En la Cuenca Libres-Oriental existe un conjunto de empresas industriales que han generado serias problemáticas de despojo, privatización y devastación socioambiental. Estas empresas incluyen megagranjas porcinas que operan en toda la región, el complejo automotriz asociado a la empresa alemana Audi en San José Chiapa y áreas circundantes, y un complejo industrial militar en Oriental. Además, se encuentran las instalaciones fotovoltaicas de las españolas X-ELIO e Iberdrola en Perote y Cuyoaco, respectivamente; la cervecera Cuauhtémoc Moctezuma en Rafael Lara Grajales; y la actividad agropecuaria de empresas como Latin Berry Plants y Driscoll’s, vinculadas a terratenientes de la oligarquía local. También se presentan actividades de minería no metálica en localidades como Oriental, Tepeyahualco, Zacatepec, Guadalupe Victoria y Perote, así como el uso de diversas geotecnologías, como los cañones antigranizo, que alteran el ciclo hidrológico en toda la cuenca.
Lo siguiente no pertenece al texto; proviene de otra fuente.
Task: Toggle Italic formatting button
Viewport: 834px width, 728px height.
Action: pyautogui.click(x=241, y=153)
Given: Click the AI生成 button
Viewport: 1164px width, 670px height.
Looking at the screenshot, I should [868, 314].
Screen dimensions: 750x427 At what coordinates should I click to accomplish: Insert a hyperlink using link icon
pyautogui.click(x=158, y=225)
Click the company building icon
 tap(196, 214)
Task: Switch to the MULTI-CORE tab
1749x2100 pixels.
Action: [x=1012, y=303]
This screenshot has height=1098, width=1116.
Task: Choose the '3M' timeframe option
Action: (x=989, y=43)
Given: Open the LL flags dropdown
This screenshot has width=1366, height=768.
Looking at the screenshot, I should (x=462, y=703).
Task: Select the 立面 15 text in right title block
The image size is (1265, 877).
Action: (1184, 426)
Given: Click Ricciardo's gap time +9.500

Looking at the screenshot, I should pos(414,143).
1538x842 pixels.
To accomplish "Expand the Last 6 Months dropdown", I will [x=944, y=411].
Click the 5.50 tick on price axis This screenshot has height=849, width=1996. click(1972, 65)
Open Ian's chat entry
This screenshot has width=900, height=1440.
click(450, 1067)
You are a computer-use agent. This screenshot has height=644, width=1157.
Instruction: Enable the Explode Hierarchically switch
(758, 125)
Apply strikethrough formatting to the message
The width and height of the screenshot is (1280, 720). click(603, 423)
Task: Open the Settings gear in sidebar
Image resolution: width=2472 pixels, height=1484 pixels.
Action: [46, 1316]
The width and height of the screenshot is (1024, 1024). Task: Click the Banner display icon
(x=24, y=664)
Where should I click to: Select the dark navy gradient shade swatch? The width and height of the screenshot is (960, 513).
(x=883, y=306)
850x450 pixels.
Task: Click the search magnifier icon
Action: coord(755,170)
Los agentes contaminantes relacionados con estas industrias incluyen glifosato, agrotóxicos, efluentes de las granjas porcinas que se infiltran en los acuíferos, metales pesados (como cobre, zinc y arsénico) y residuos de fármacos utilizados en la industria porcina (como clortetraciclina, tiamulina y tilosina). La intensa contaminación ha provocado la muerte de bosques debido a plagas y tala de árboles, la extinción de abejas polinizadoras por el uso de agrotóxicos y por la operación de granjas porcinas, la muerte de peces en lagos, y la contaminación de acuíferos, lo que ha llevado a su acaparamiento, sobreexplotación y posible agotamiento.
Estas prácticas han desencadenado graves problemas de salud en la población, incluyendo el brote inicial de la influenza porcina H1N1, así como un aumento en casos de cáncer, enfermedades renales, trastornos digestivos, respiratorios y dermatológicos, y diabetes.
La Cuenca Libres-Oriental abarca diversos municipios de Puebla, Tlaxcala y Veracruz, incluyendo Aljojuca, Cuyoaco, Chalchicomula de Sesma, Guadalupe Victoria, entre otros. En esta región habitan comunidades nahuas y otomíes que también están afectadas por estas problemáticas, así como por el ya mencionado uso de cañones antigranizo, que ha generado efectos económicos negativos, ya que inhibe la lluvia vital para miles de familias campesinas que dependen del ciclo agrícola.
A pesar de la gravedad de la situación, el gobierno estatal ha minimizado la contaminación. Aunque ha habido varias reuniones de negociación con las autoridades, los acuerdos alcanzados no se han traducido en resultados concretos. En cambio, se ha intensificado un proceso de división y represión contra el movimiento que defiende la cuenca. Un trágico ejemplo ocurrió en Totalco (Veracruz) en 2024, donde el movimiento fue reprimido y dos campesinos de la zona fueron asesinados sin que, hasta la fecha, se haya hecho justicia. Las empresas involucradas también han negado las afectaciones y han contribuido directamente a la represión, como es el caso de Granjas Carroll de México, que tiene un historial de persecución, intimidación y criminalización de líderes sociales. Por su parte, las autoridades locales suelen ignorar estas problemáticas, alineándose con los intereses de las empresas.
Exigimos que se aplique la legislación vigente que prohíbe el uso de cañones antigranizo en Puebla, Veracruz y Tlaxcala, así como que se sancione a empresas contaminantes como Granjas Carroll.